Navigating the implementation landscape
While most surveyed organizations (69%) pursue their highest-priority gen AI initiatives, many face difficult strategic choices. Eighteen percent believe customer-facing projects would deliver the strongest impact but focus on employee-facing initiatives due to infrastructure limitations, security concerns and accuracy issues. Another 13% prioritize customer-facing projects despite seeing greater potential in employee applications, often because they've identified ready-to-deploy solutions with more predictable returns.
The challenge of unstructured data is particularly pressing. While comprising 80-90% of enterprise information, only 11% of early adopters have more than half their unstructured data ready for LLM applications. Organizations struggle with time-consuming data management (55%), quality issues (52%) and data sensitivity concerns (50%). The CDOs I’ve been talking to tell me that just in the past year they’ve moved from managing structured data to experiencing a Wild West of unstructured information. The power of generative AI has unlocked their reservoirs of unstructured data, but they sometimes feel like they’re drowning in it.
With practice and established success, we can expect organizations to become more adept at implementing gen AI and working with the vast quantities of data that underlie it. Even so, the technology will continue to evolve in sophistication. Most organizations are pursuing multimodel strategies, whether commercial, open source or both. Ninety-three percent of early adopters plan to deploy at least two LLMs in the next year, with 59% planning for three or more.
Model customization has become standard practice: 96% of early adopters are training, tuning or augmenting their LLMs. This includes fine-tuning with proprietary data (80%) and implementing retrieval-augmented generation (RAG) (71%) to enhance contextual awareness and accuracy. These efforts often require processing multiterabyte data sets, adding another layer of complexity to implementation.
All told, the challenges are dwarfed by the benefits of gen AI, as seen in both the ROI numbers and the near-universal commitment to continued, increased investment in the technology.
Data is the foundational imperative
Initial proofs of concept can demonstrate gen AI's potential, but scaling to production requires a robust data infrastructure. Early adopters clearly recognize this: 81% plan to increase investment in cloud-based data warehousing over the next year, projecting an average 24% boost in spending.
Security leads organizations' priority list (84% rating it important or critical), matched by demand for advanced AI functionality and integrated analytics capabilities. However, success requires more than technical infrastructure — organizations need well-designed use cases and comprehensive measurement systems to track and optimize performance.
At Snowflake, we’ve been providing customers the infrastructure and insight to meet the current AI moment and prepare for the rapidly growing opportunities around agentic AI. We’re seeing customers approach AI from a systemic, end-to-end perspective that allows them a fuller understanding of their investments and ROI and that lets them create a single, polished user experience.
We’re barely past square one
While there’s still a lot of discussion in the public space about how generative AI will change the world, and what policies and approaches are best for tech companies, adopters and society at large to pursue, it’s clear that in the enterprise, gen AI is already making a strong mark.

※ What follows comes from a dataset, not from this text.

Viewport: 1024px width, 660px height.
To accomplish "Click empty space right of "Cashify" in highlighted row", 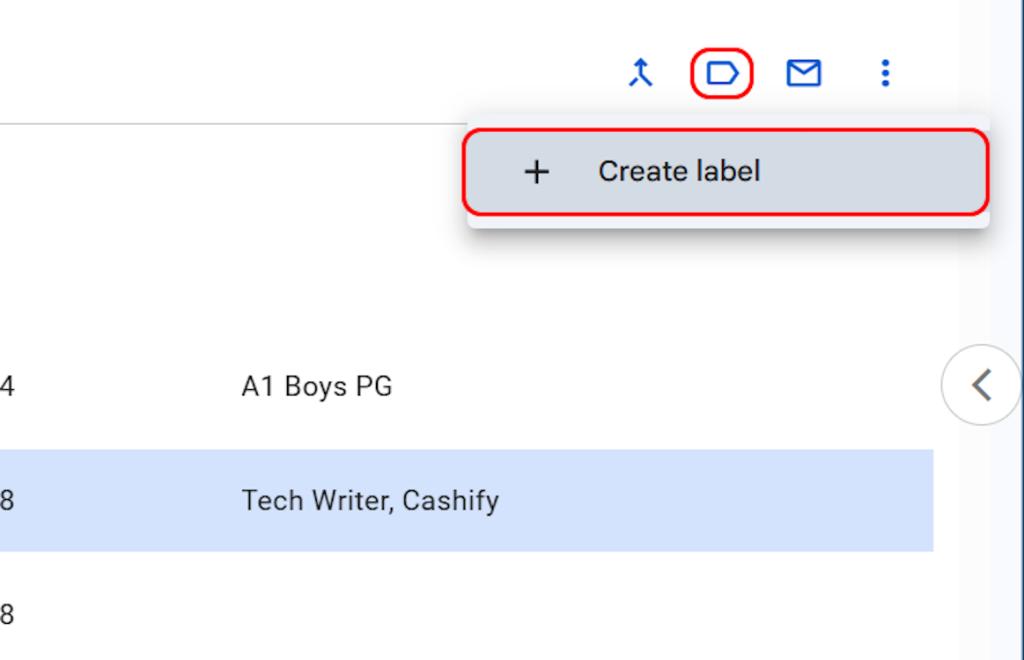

And I say that knowing we haven’t seen an AI-native experience yet. So far we have been taking what we already do and using gen AI to make it faster, better and cheaper. But soon we’ll see AI in the consumer space, with capabilities we haven’t thought of yet. A common analogy from the mobile era is that the first wave of smartphone apps didn’t anticipate anything like Uber, and now there are many variations on ride-hailing and delivery apps that are part of our daily lives.